Lukashenko has made numerous diplomatic moves to ensure his political viability. In January, he stated Belarus would not attack unless provoked, sparking a Ukrainian proposal of a non-aggression pact. In February, Lukashenko visited Beijing where he reiterated the country’s commitment to “efforts to restore regional peace and order” with Chinese President Xi Jinping – another strenuous Putin ally. In March, Belarus also vowed together with Iran to increase cooperation with Russia. 

The delicate balancing act is not without risk. Russia has long sought to incorporate Belarus through the Union State. As was revealed in a leaked document in February, the Kremlin intends to increase this dependence in the coming years. 

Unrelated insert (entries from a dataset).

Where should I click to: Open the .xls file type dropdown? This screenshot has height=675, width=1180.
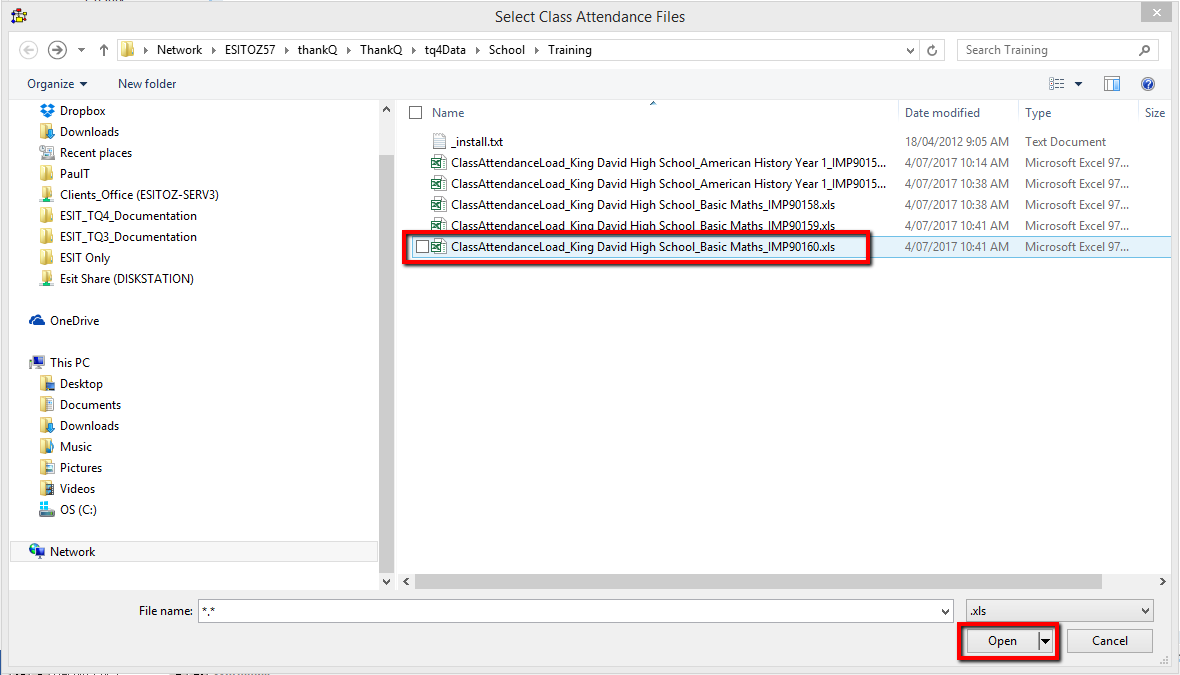(x=1059, y=610)
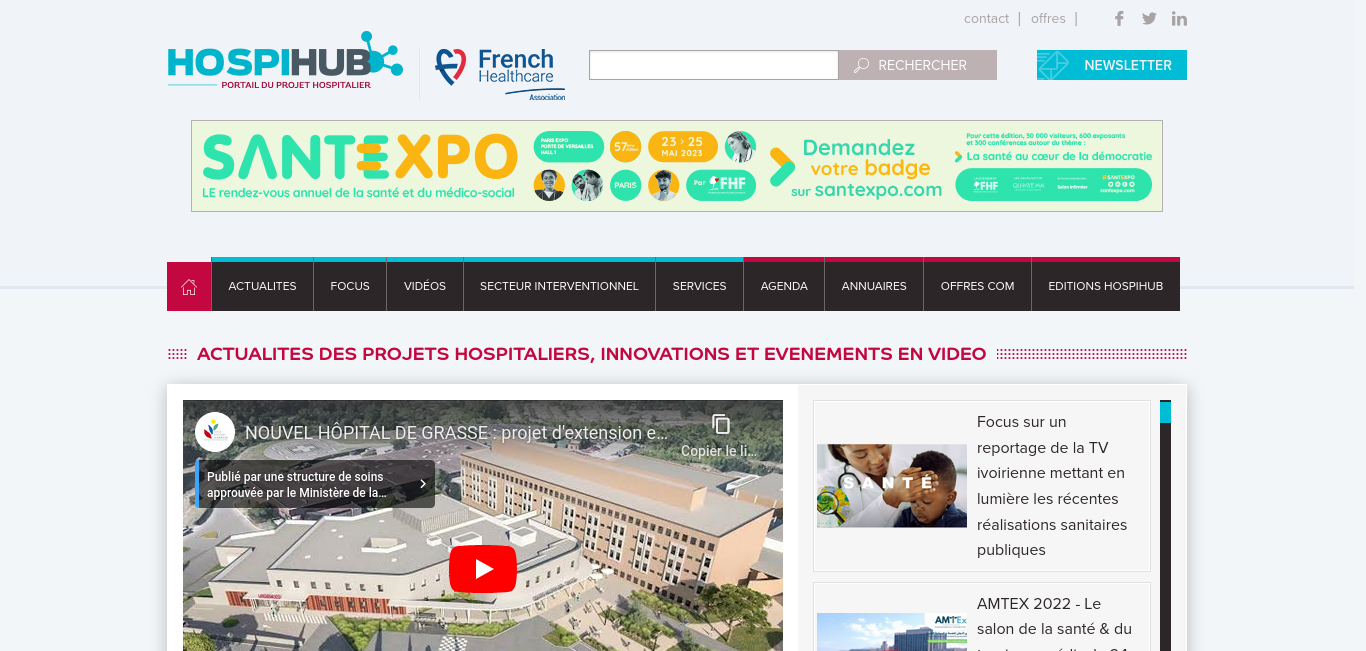1366x651 pixels.
Task: Open the ANNUAIRES menu
Action: pyautogui.click(x=874, y=286)
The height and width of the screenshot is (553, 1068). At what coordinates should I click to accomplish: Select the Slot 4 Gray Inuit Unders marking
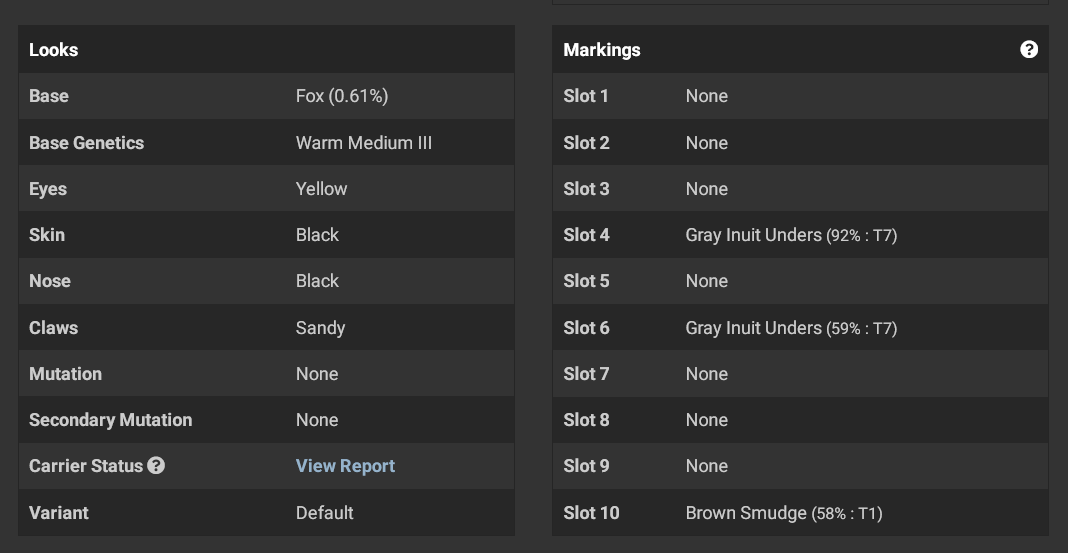point(791,235)
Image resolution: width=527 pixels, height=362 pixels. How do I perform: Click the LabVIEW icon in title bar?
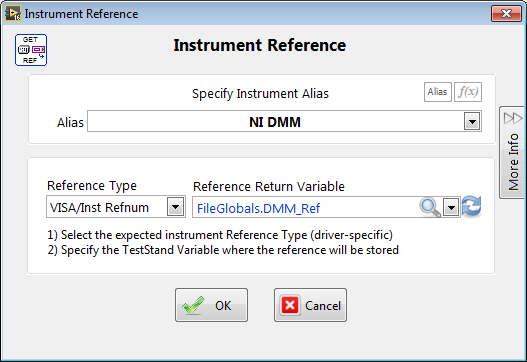[x=13, y=13]
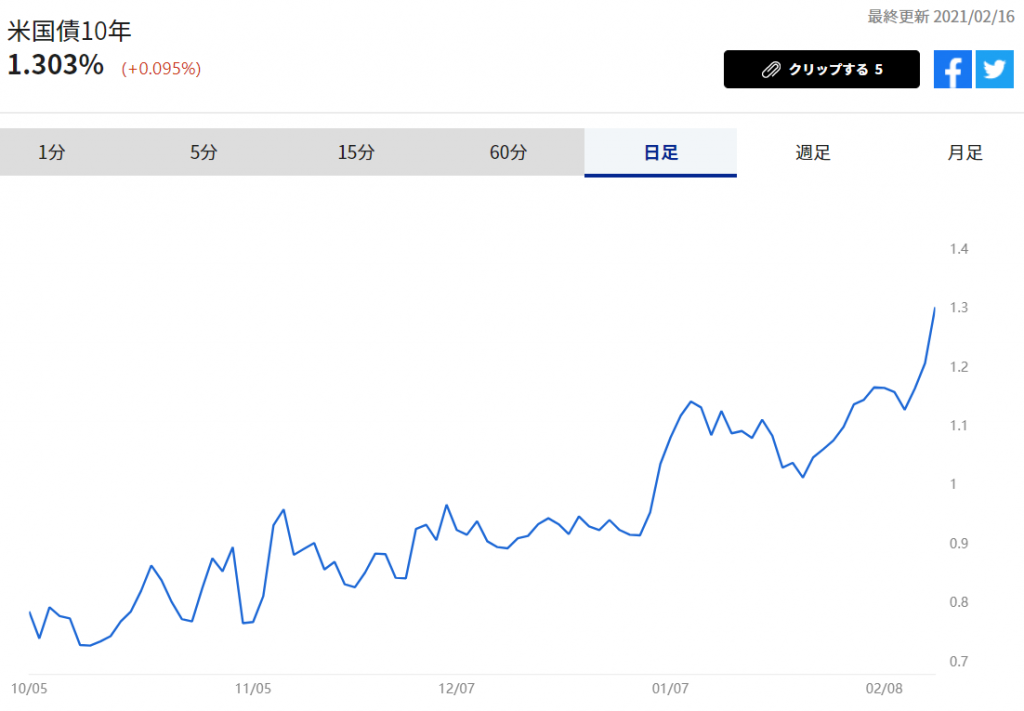Select the 5分 interval tab

click(x=203, y=153)
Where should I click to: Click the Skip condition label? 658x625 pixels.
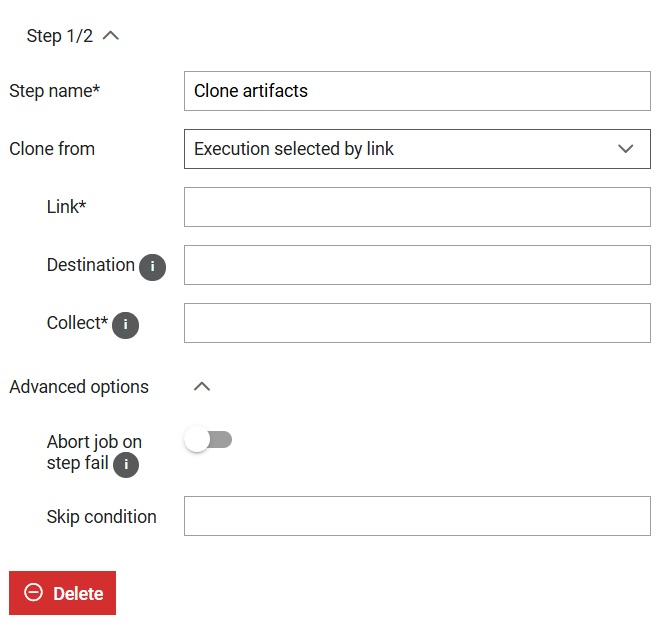(x=102, y=517)
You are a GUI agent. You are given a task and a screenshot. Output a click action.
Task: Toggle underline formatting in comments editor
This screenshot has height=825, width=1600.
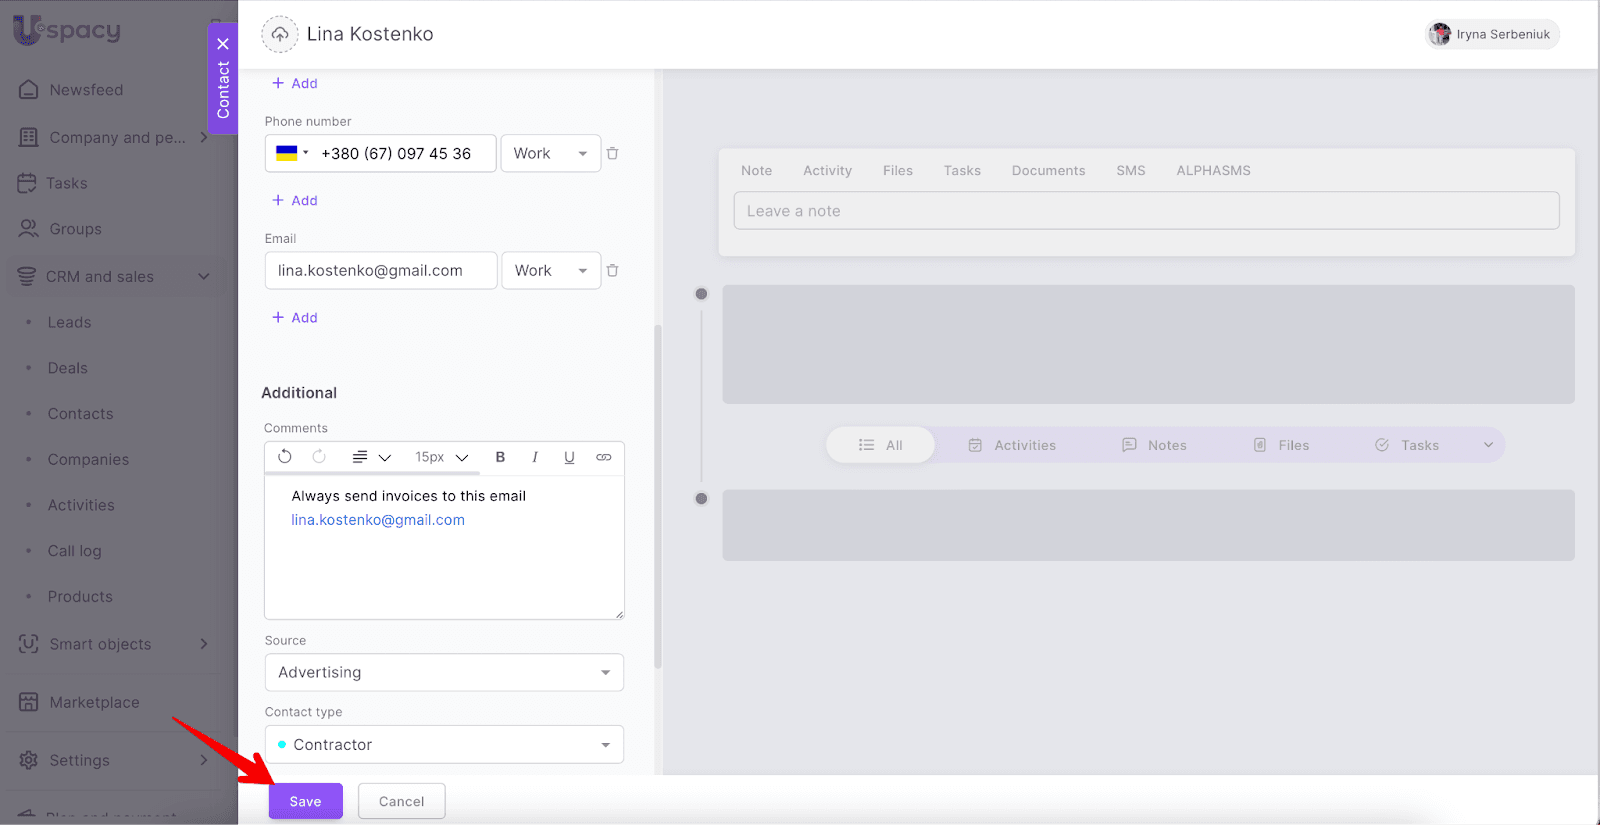click(x=569, y=457)
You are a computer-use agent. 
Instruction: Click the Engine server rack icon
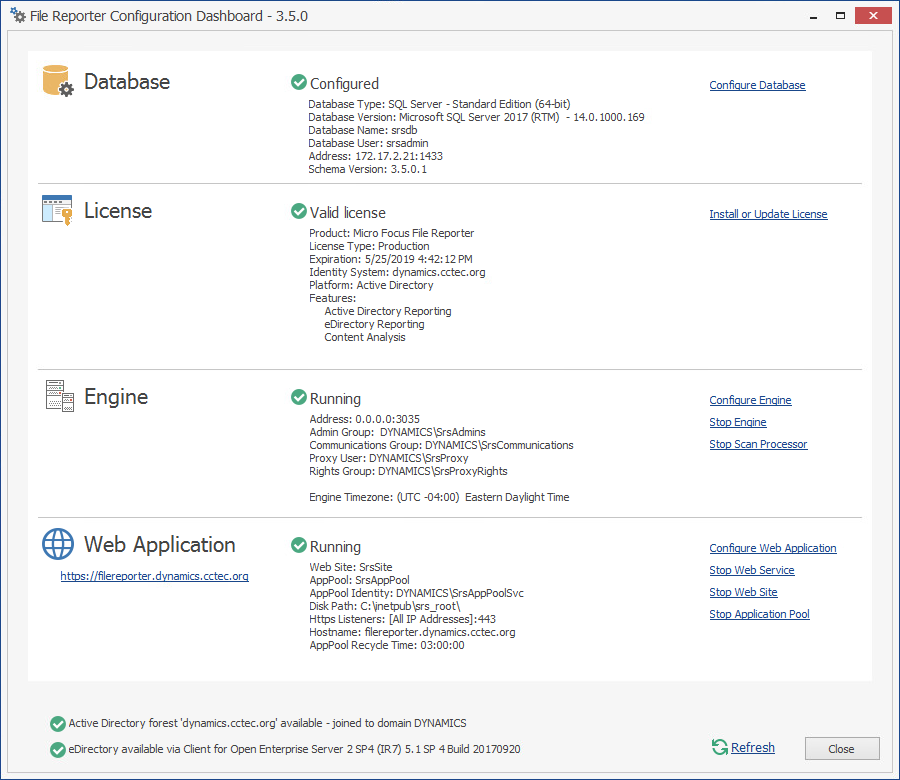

Hanna Liubakova, a non-resident fellow at the Atlantic Council says that the document has exposed Russia’s strategy to occupy and colonise Belarus.  

“I’d argue that many of the steps in that document have already been implemented, such as the complete control of political life, the economy, and media in Belarus. This is a hybrid occupation and it has been taking place for years,” she tells Emerging Europe

“Since 2020, integration processes intensified. Currently, we can state that Belarus lost its sovereignty in the military, economic, foreign policy and information spheres. Lukashenko is not left with many options and tools to refuse if Putin would demand further concessions, for example, the deployment of Belarusian troops to Ukraine,” she adds. 

Nevertheless, Liubakova stresses that “Belarusians firmly oppose the war and this participation has not been discussed and/or approved by people.” 

“Despite propaganda and censorship, people increasingly understand that Belarus must leave the so-called ‘Union State with Russia’ and the Collective Security Treaty Organisation as soon as possible. These organisations keep Belarus in the Russian orbit, they also threaten Belarusian independence and would only be slowing down any reform process unless abandoned.” 

Little of this is likely as long as Lukashenko remains in office. According to Liubakova, if Belarus is to maintain its sovereignty, then “dismantling the dictatorship of Lukashenko’s regime is critical”.